[Entries taken from a collection]
------------------------------------------------------------------------

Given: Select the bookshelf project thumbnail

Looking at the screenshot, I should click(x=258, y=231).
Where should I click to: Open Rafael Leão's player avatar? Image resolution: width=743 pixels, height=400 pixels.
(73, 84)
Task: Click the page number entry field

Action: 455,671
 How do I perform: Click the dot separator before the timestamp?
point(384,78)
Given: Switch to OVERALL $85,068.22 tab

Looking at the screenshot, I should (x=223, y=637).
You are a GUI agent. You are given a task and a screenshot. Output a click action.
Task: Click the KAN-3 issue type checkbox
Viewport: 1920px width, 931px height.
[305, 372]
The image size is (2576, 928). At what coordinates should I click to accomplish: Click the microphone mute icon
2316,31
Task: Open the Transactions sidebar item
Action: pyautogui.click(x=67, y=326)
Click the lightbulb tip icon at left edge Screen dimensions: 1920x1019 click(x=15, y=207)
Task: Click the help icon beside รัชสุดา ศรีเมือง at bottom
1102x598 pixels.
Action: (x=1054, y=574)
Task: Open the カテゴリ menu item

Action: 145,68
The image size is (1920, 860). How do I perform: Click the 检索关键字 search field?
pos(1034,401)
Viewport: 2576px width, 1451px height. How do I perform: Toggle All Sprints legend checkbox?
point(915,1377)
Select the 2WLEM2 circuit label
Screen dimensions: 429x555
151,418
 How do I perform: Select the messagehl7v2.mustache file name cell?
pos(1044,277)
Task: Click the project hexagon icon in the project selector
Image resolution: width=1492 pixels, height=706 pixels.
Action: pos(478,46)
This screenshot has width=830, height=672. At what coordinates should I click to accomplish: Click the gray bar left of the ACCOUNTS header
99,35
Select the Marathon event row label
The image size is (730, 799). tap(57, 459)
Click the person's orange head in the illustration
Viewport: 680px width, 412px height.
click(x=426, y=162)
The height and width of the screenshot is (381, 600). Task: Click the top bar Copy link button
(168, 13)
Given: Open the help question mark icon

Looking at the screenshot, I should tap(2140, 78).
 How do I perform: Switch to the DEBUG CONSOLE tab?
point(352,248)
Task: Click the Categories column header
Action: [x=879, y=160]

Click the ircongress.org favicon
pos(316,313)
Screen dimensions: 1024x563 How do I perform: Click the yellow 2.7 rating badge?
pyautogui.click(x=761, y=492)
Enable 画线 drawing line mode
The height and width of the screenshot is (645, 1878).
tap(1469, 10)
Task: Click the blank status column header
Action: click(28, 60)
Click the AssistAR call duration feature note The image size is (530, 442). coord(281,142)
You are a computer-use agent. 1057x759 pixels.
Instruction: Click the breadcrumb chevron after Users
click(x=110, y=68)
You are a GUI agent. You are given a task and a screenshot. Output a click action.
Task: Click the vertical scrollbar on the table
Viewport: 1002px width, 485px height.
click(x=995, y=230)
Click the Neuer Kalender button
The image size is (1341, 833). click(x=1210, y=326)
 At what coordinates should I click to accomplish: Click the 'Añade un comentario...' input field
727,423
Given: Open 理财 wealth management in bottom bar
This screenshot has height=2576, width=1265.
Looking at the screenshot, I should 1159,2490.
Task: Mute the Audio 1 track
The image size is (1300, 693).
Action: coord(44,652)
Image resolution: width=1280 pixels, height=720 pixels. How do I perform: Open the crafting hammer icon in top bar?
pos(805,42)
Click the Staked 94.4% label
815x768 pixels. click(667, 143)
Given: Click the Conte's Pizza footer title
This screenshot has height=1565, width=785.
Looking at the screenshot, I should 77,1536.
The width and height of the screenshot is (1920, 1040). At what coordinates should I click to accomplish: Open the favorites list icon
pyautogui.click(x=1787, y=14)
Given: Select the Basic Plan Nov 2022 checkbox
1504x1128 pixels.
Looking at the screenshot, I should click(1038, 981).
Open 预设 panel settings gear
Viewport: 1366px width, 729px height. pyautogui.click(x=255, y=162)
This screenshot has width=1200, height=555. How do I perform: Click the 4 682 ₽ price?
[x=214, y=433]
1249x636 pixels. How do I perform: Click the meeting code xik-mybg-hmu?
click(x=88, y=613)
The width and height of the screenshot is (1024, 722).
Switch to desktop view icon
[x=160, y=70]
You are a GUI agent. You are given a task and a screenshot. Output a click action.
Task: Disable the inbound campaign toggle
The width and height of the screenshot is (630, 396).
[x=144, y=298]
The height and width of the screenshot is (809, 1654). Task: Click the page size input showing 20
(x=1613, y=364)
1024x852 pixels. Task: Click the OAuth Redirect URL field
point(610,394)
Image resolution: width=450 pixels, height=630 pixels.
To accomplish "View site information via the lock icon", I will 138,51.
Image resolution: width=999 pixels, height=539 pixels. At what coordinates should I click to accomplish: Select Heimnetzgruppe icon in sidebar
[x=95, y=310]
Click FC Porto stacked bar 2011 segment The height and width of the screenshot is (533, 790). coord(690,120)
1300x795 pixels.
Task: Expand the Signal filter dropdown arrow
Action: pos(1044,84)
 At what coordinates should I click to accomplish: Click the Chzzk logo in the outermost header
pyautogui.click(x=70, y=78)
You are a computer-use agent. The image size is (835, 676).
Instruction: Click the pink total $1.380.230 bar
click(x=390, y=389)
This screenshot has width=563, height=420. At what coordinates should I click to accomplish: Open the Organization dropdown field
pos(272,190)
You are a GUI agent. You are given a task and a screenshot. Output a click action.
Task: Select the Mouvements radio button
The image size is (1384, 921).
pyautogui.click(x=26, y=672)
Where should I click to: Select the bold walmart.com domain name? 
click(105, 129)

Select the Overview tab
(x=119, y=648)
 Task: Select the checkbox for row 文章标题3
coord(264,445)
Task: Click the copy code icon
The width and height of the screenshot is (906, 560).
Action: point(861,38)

------------------------------------------------------------------------

> What to produce
The data above should be reproduced in full, word for word.

> Written response
Given: Select the bookshelf project thumbnail

Looking at the screenshot, I should click(x=258, y=231).
Where should I click to: Open Rafael Leão's player avatar? Image resolution: width=743 pixels, height=400 pixels.
(73, 84)
Task: Click the page number entry field

Action: 455,671
 How do I perform: Click the dot separator before the timestamp?
point(384,78)
Given: Switch to OVERALL $85,068.22 tab

Looking at the screenshot, I should (x=223, y=637).
You are a GUI agent. You are given a task and a screenshot. Output a click action.
Task: Click the KAN-3 issue type checkbox
Viewport: 1920px width, 931px height.
[305, 372]
The image size is (2576, 928). At what coordinates should I click to accomplish: Click the microphone mute icon
2316,31
Task: Open the Transactions sidebar item
Action: pyautogui.click(x=67, y=326)
Click the lightbulb tip icon at left edge Screen dimensions: 1920x1019 click(x=15, y=207)
Task: Click the help icon beside รัชสุดา ศรีเมือง at bottom
1102x598 pixels.
Action: (x=1054, y=574)
Task: Open the カテゴリ menu item

Action: 145,68
The image size is (1920, 860). How do I perform: Click the 检索关键字 search field?
pos(1034,401)
Viewport: 2576px width, 1451px height. How do I perform: Toggle All Sprints legend checkbox?
point(915,1377)
Select the 2WLEM2 circuit label
Screen dimensions: 429x555
151,418
 How do I perform: Select the messagehl7v2.mustache file name cell?
pos(1044,277)
Task: Click the project hexagon icon in the project selector
Image resolution: width=1492 pixels, height=706 pixels.
Action: pos(478,46)
This screenshot has width=830, height=672. At what coordinates should I click to accomplish: Click the gray bar left of the ACCOUNTS header
99,35
Select the Marathon event row label
The image size is (730, 799). tap(57, 459)
Click the person's orange head in the illustration
Viewport: 680px width, 412px height.
click(x=426, y=162)
The height and width of the screenshot is (381, 600). Task: Click the top bar Copy link button
(168, 13)
Given: Open the help question mark icon

Looking at the screenshot, I should tap(2140, 78).
 How do I perform: Switch to the DEBUG CONSOLE tab?
point(352,248)
Task: Click the Categories column header
Action: [x=879, y=160]

Click the ircongress.org favicon
pos(316,313)
Screen dimensions: 1024x563 How do I perform: Click the yellow 2.7 rating badge?
pyautogui.click(x=761, y=492)
Enable 画线 drawing line mode
The height and width of the screenshot is (645, 1878).
tap(1469, 10)
Task: Click the blank status column header
Action: click(28, 60)
Click the AssistAR call duration feature note The image size is (530, 442). coord(281,142)
You are a computer-use agent. 1057x759 pixels.
Instruction: Click the breadcrumb chevron after Users
click(x=110, y=68)
You are a GUI agent. You are given a task and a screenshot. Output a click action.
Task: Click the vertical scrollbar on the table
Viewport: 1002px width, 485px height.
click(x=995, y=230)
Click the Neuer Kalender button
The image size is (1341, 833). click(x=1210, y=326)
 At what coordinates should I click to accomplish: Click the 'Añade un comentario...' input field
727,423
Given: Open 理财 wealth management in bottom bar
This screenshot has height=2576, width=1265.
Looking at the screenshot, I should 1159,2490.
Task: Mute the Audio 1 track
The image size is (1300, 693).
Action: coord(44,652)
Image resolution: width=1280 pixels, height=720 pixels. How do I perform: Open the crafting hammer icon in top bar?
pos(805,42)
Click the Staked 94.4% label
815x768 pixels. click(667, 143)
Given: Click the Conte's Pizza footer title
This screenshot has height=1565, width=785.
Looking at the screenshot, I should 77,1536.
The width and height of the screenshot is (1920, 1040). At what coordinates should I click to accomplish: Open the favorites list icon
pyautogui.click(x=1787, y=14)
Given: Select the Basic Plan Nov 2022 checkbox
1504x1128 pixels.
Looking at the screenshot, I should click(1038, 981).
Open 预设 panel settings gear
Viewport: 1366px width, 729px height. pyautogui.click(x=255, y=162)
This screenshot has width=1200, height=555. How do I perform: Click the 4 682 ₽ price?
[x=214, y=433]
1249x636 pixels. How do I perform: Click the meeting code xik-mybg-hmu?
click(x=88, y=613)
The width and height of the screenshot is (1024, 722).
Switch to desktop view icon
[x=160, y=70]
You are a GUI agent. You are given a task and a screenshot. Output a click action.
Task: Disable the inbound campaign toggle
The width and height of the screenshot is (630, 396).
[x=144, y=298]
The height and width of the screenshot is (809, 1654). Task: Click the page size input showing 20
(x=1613, y=364)
1024x852 pixels. Task: Click the OAuth Redirect URL field
point(610,394)
Image resolution: width=450 pixels, height=630 pixels.
To accomplish "View site information via the lock icon", I will 138,51.
Image resolution: width=999 pixels, height=539 pixels. At what coordinates should I click to accomplish: Select Heimnetzgruppe icon in sidebar
[x=95, y=310]
Click FC Porto stacked bar 2011 segment The height and width of the screenshot is (533, 790). coord(690,120)
1300x795 pixels.
Task: Expand the Signal filter dropdown arrow
Action: pos(1044,84)
 At what coordinates should I click to accomplish: Click the Chzzk logo in the outermost header
pyautogui.click(x=70, y=78)
You are a computer-use agent. The image size is (835, 676).
Instruction: Click the pink total $1.380.230 bar
click(x=390, y=389)
This screenshot has width=563, height=420. At what coordinates should I click to accomplish: Open the Organization dropdown field
pos(272,190)
You are a GUI agent. You are given a task and a screenshot. Output a click action.
Task: Select the Mouvements radio button
The image size is (1384, 921).
pyautogui.click(x=26, y=672)
Where should I click to: Select the bold walmart.com domain name? 
click(105, 129)

Select the Overview tab
(x=119, y=648)
 Task: Select the checkbox for row 文章标题3
coord(264,445)
Task: Click the copy code icon
The width and height of the screenshot is (906, 560).
Action: point(861,38)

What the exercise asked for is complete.